By Rob Wright, Chief Editor, Life Science Leader
Follow Me On Twitter @RfwrightLSL
Back in January, when I was buying my small supply of masks and taking inventory of our household’s shelf-stable food supply, I recommended my adult children journal about their experience. Why? Someday a grandchild could be interviewing them for a paper on, “What it was like to live through a pandemic,” and those notes would certainly come in handy. I then broadened the suggestion to everyone within earshot (myself included), as it could prove “therapeutic.” That’s a word I’ve used a lot, particularly when trying to convince a CEO to contribute a CEO Corner article in Life Science Leader. This is because more than one CEO has described their process of writing as being just that — therapeutic. So, today I journal, and do so as a means of therapy. Because anticipating and readying for a pandemic is very different from actually living through one, and I’m sure you can relate.
On the day of this writing (April 6, 2020), the United States leads the world in the number of confirmed COVID-19 cases. Worse, we will likely soon lead the world in other dubious categories. In some cities, hospitals and healthcare workers are near breaking points, while in the area where I live (Erie, PA) it is the calm before the storm (roughly 20 cases in the county). The coronavirus news is dire, depressing, and nearly impossible to get away from. Consequently, I now try to limit my consumption to the light reading of the daily (print) newspaper and watching only the ABC national news broadcast. Still, my email inbox is flooded with COVID-19 news and story pitches. An intended quick trip to Twitter often becomes a journey to the bottom of a bottomless coronavirus pit. Same with LinkedIn. More than a year ago I had given up watching all television news, as I couldn’t stand the constant political bickering and stream of negativity. Now, because this news is actually important, I feel saturated in it.
When I have a call with a reader, COVID-19 always comes up. For example, a reader in San Francisco was telling me how she hopes we will be writing some uplifting stories of people doing good during the coronavirus (e.g., a biopharma physician CEO volunteering at a hospital). She commented how many in her network (healthcare providers on the front lines) are “vanishing.” It seemed an odd word choice to describe dying. But because of the rapid onset we have seen in many COVID-19 cases, its indiscriminate nature of who it kills, the volume of death, and social distancing making funeral attendance a no-no, we’re in a state of shock and can’t mourn as we are accustomed. And yet, there’s plenty of time for those doing their part (i.e., staying home) to binge watch shows like The Tiger King — and worry. For example, another reader, now working at home with a spouse and two children (13 and 7), shared that the virus prompted them to finally get their wills and living wills completed. This may seem depressing, but that’s their/our reality. Because while we’ve been hearing that “most people” will recover, we are also hearing stories of many (young, healthy and unsuspecting) who don’t survive. Will someone in our household or extended family soon get that unluckiest of lottery tickets?

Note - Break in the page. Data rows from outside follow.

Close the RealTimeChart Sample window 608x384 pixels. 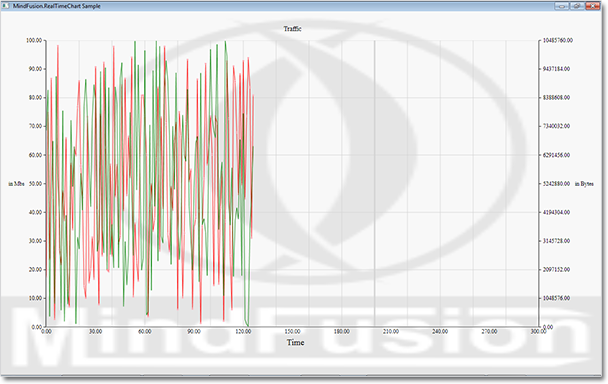(592, 6)
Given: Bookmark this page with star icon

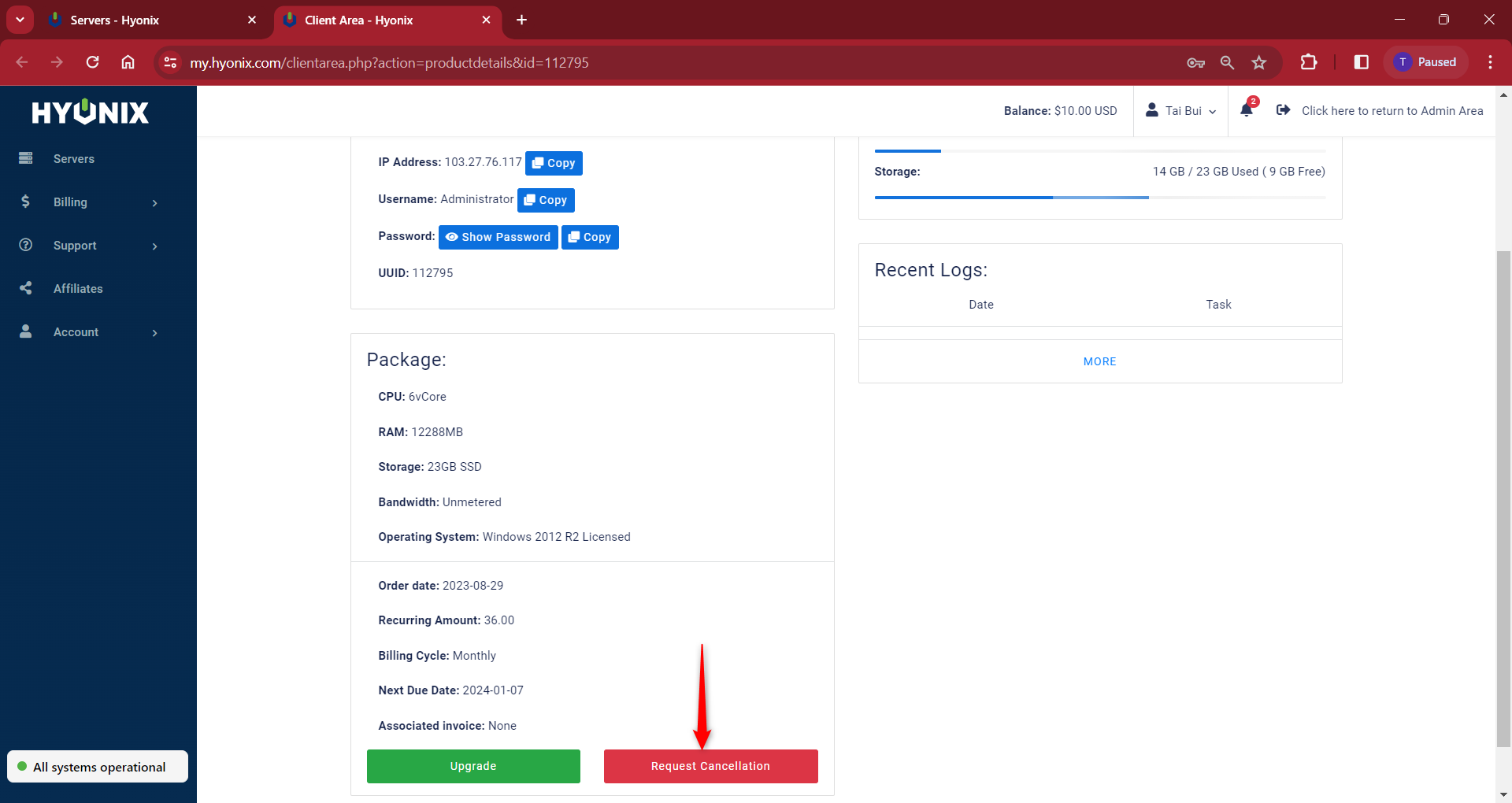Looking at the screenshot, I should pos(1259,62).
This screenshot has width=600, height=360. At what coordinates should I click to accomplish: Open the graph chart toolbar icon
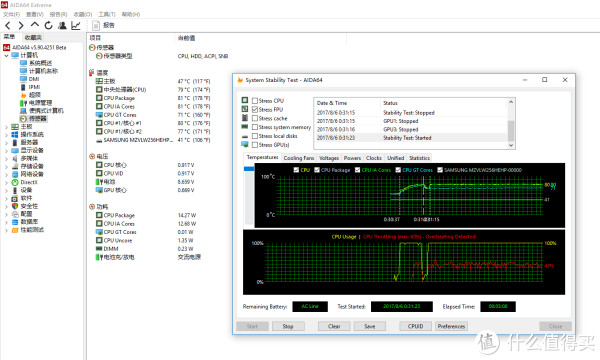tap(76, 25)
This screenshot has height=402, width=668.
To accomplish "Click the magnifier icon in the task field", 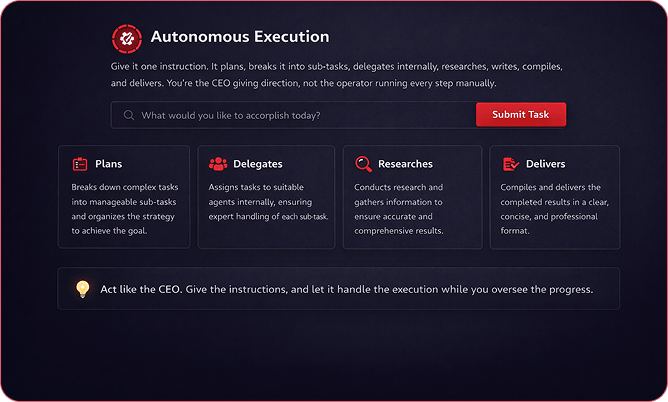I will tap(128, 115).
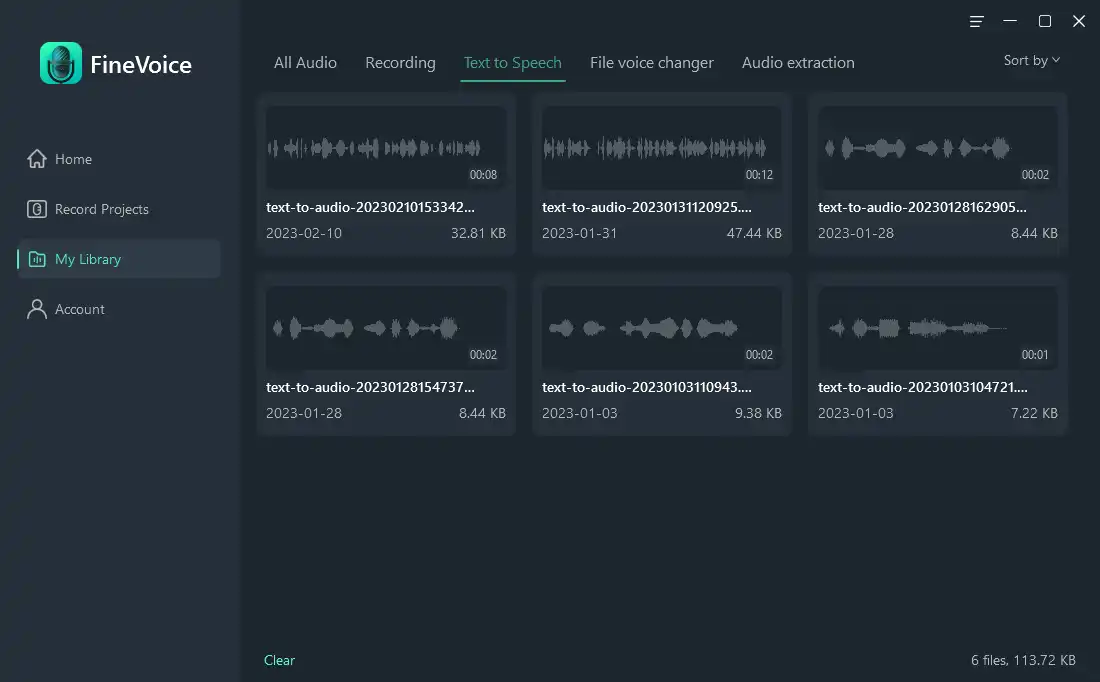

In my role as chief editor, I get to interview some truly remarkable leaders within our industry. These people can be very inspiring to speak with. In fact, during a recent interview (March) for a future feature story, a CEO commented about the remarkable work being done by company employees to deliver their products to patients. It reminded me of the scene out of Apollo 13 (the movie), when NASA flight director Gene Kranz, upon overhearing two of his superiors discussing the possibility of the situation being the worst disaster the agency has ever experienced, replies, “With all due respect sir, I believe this is gonna be our finest hour.” Because although COVID-19 has closed down most of the world, other types of diseases, disabilities, and illnesses aren’t on hiatus. This is where I get conflicted. Yes, it would be great to take a break from all this misery and write about something other than COVID-19. Afterall, I have plenty of interesting executives already interviewed, and their stories are great. But I’ve been finding it hard to write about something uplifting in biopharma when feeling pretty down myself.

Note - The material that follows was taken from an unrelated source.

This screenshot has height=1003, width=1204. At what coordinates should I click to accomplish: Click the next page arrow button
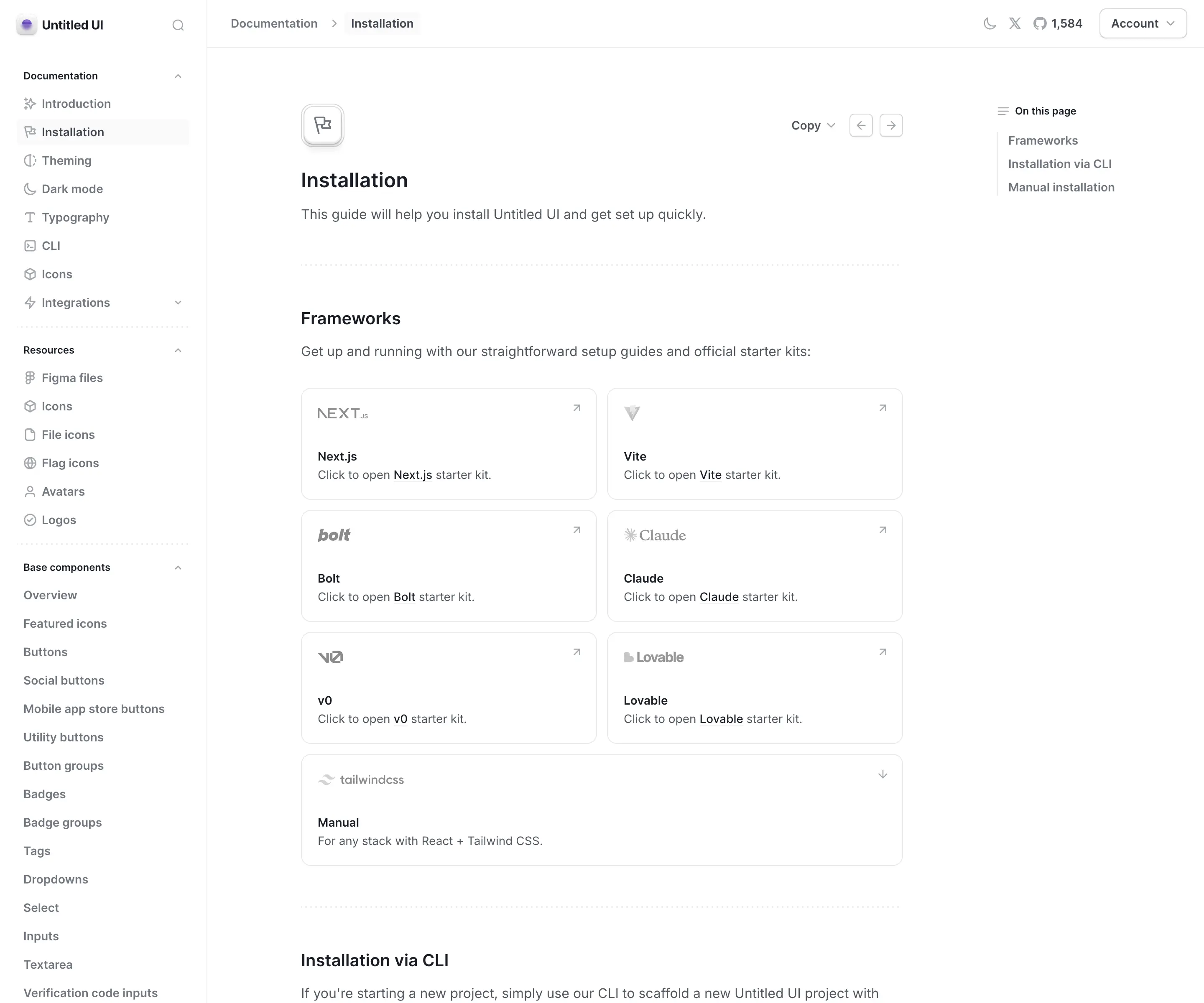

Sure, I’m lucky. I have a job. I can work from home. But my two children are unemployed, both a direct result of the coronavirus. My kid’s graduation from college is going virtual, and no matter how we try to position it as a positive and incredibly unique experience, it won’t be the same. There’s the anxiety associated with my wife still going into an office, as her work is considered medically necessary. There’s the reality how every time she goes into work, it increases our probability of catching the virus. As we have an elderly parent in the house, we are being very careful, but that’s no guarantee. We have an additional house guest, someone who had come with our daughter for what was to be a short visit, now completing their senior college courses from our kitchen table, and we are glad to have them. We’re doing okay, better than many if not most. But there is a lot weighing on me (and I’m sure you too), and I feel my work from home productivity is down. Because while I can find plenty to keep myself busy, and can easily get lost in doing menial labor, not writing about the coronavirus has proven more difficult than I could have imagined. But perhaps this therapeutic writing session will help.